Would you transcribe only the lines below, from the one containing "You are a computer-use agent." through the end of the material, exactly and with no pictures?

-- Listed entries follows --

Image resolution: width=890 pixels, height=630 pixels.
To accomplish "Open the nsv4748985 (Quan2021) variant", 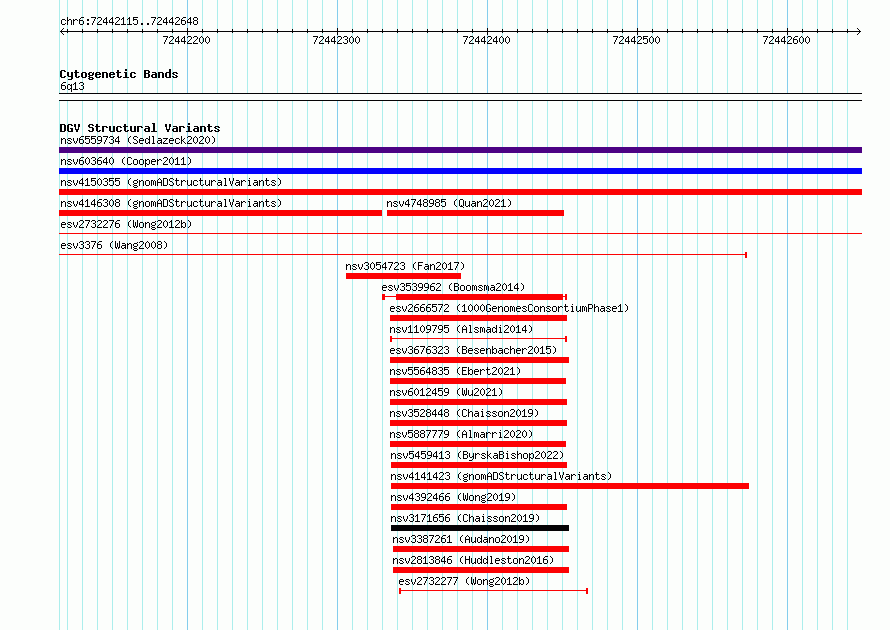I will (475, 213).
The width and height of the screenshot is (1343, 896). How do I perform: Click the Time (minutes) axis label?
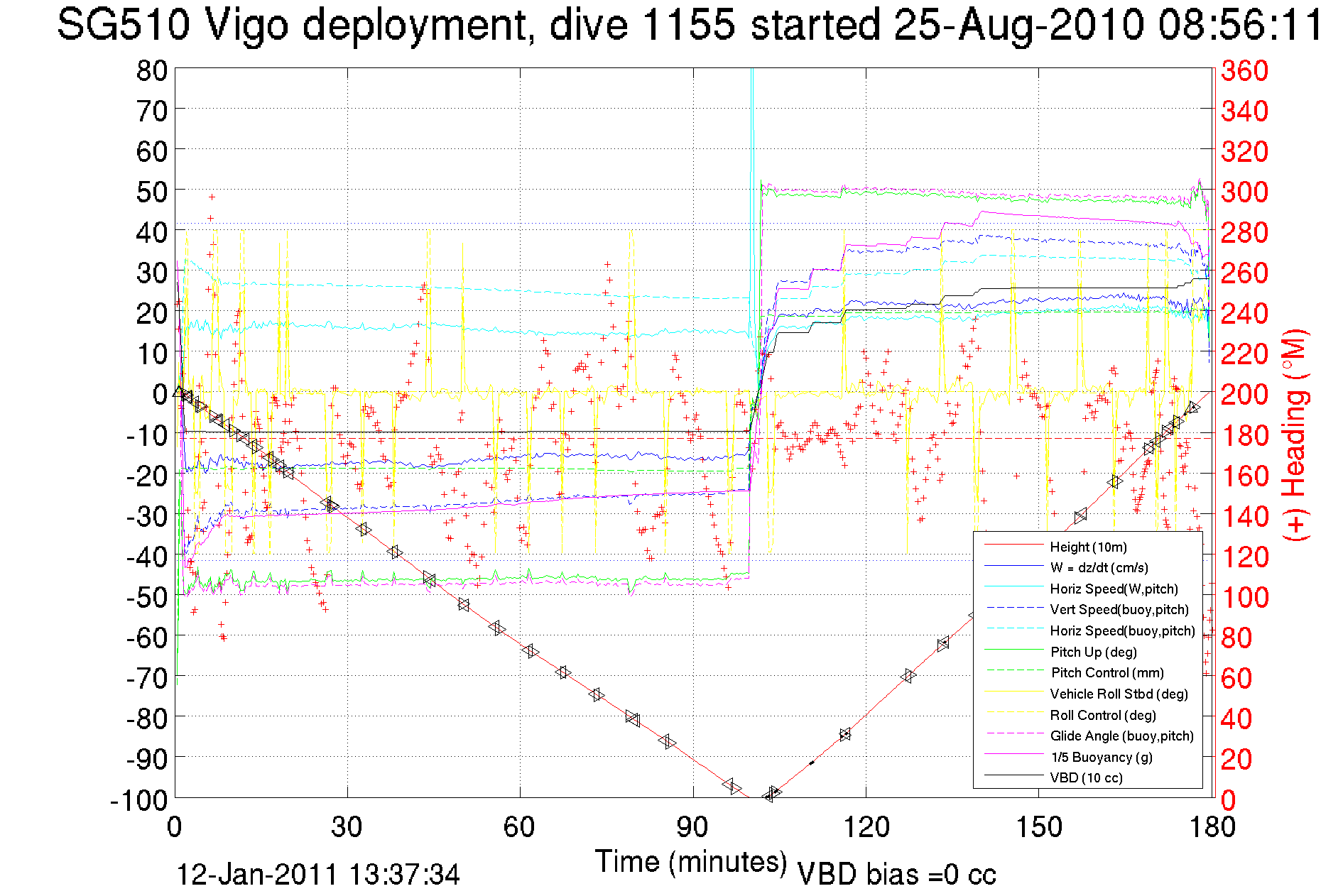[x=691, y=862]
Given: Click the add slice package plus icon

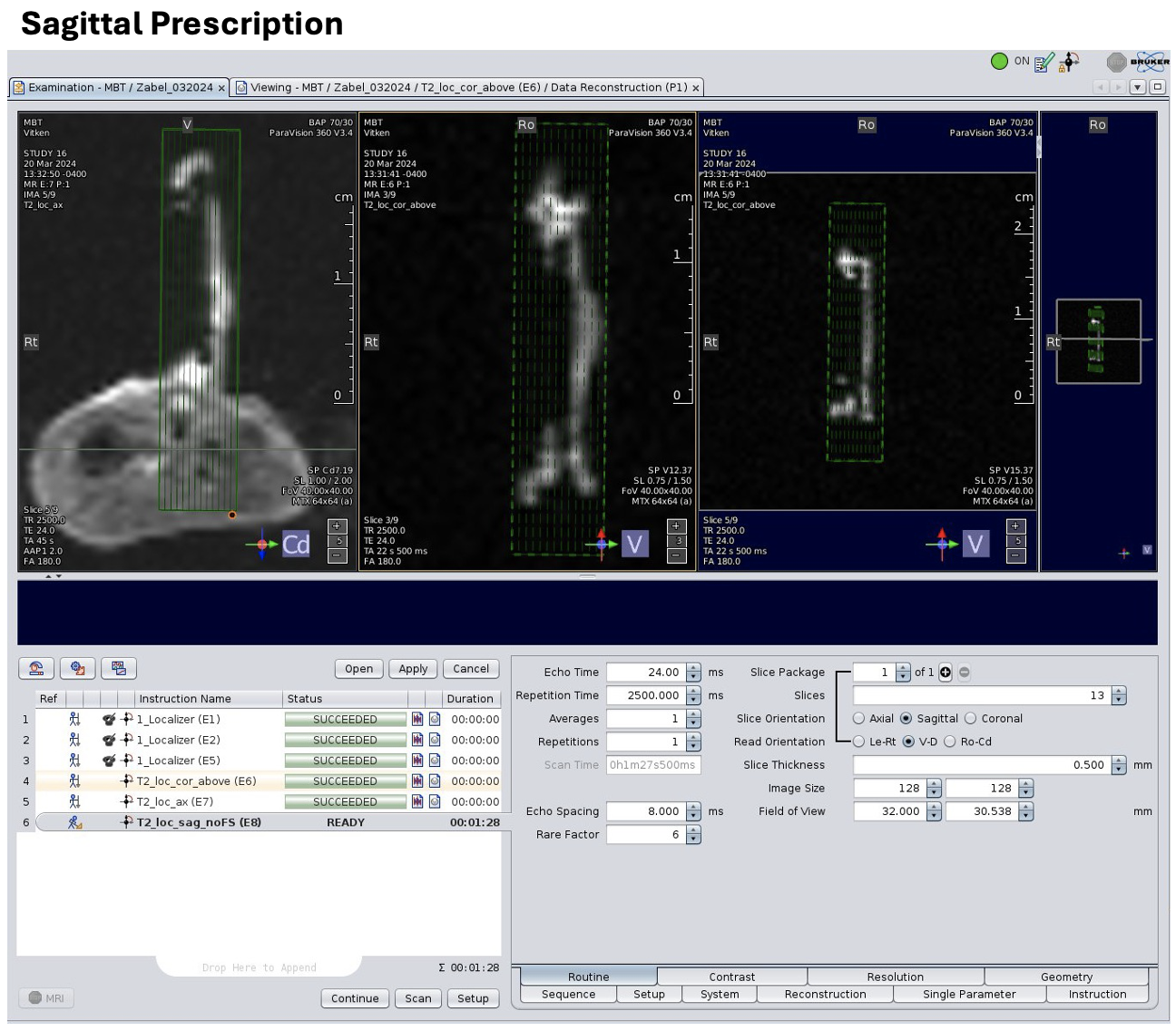Looking at the screenshot, I should tap(946, 673).
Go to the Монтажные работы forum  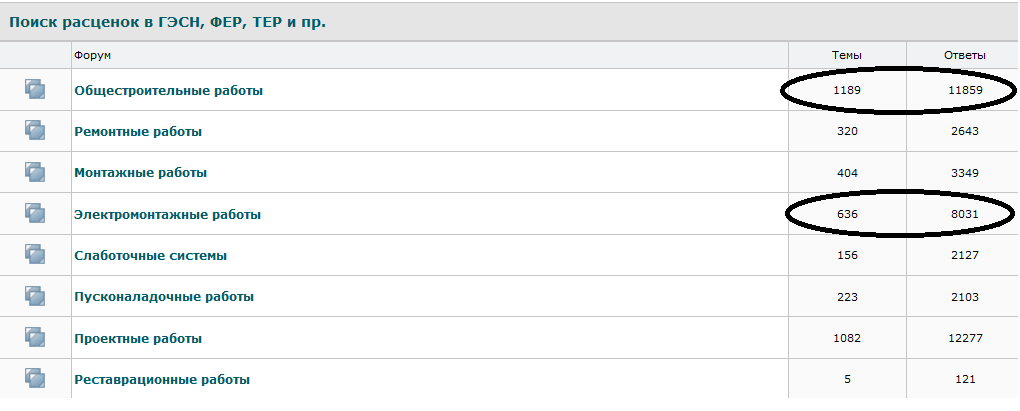(x=140, y=173)
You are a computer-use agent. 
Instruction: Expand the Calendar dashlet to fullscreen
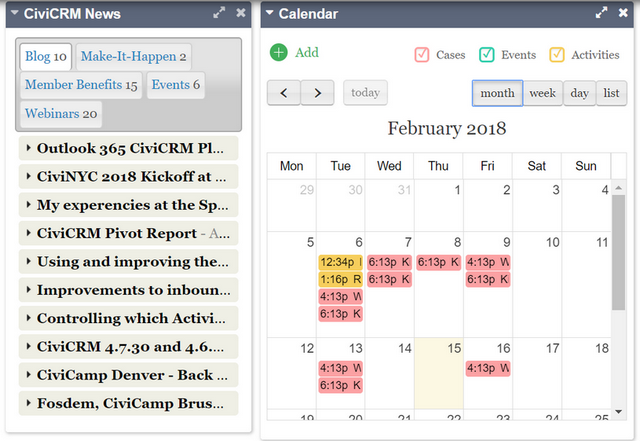click(x=601, y=13)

-- Listed entries concluded --

== Answer box ==
You are a computer-use agent. 
Instruction: Expand the Calendar dashlet to fullscreen
click(x=601, y=13)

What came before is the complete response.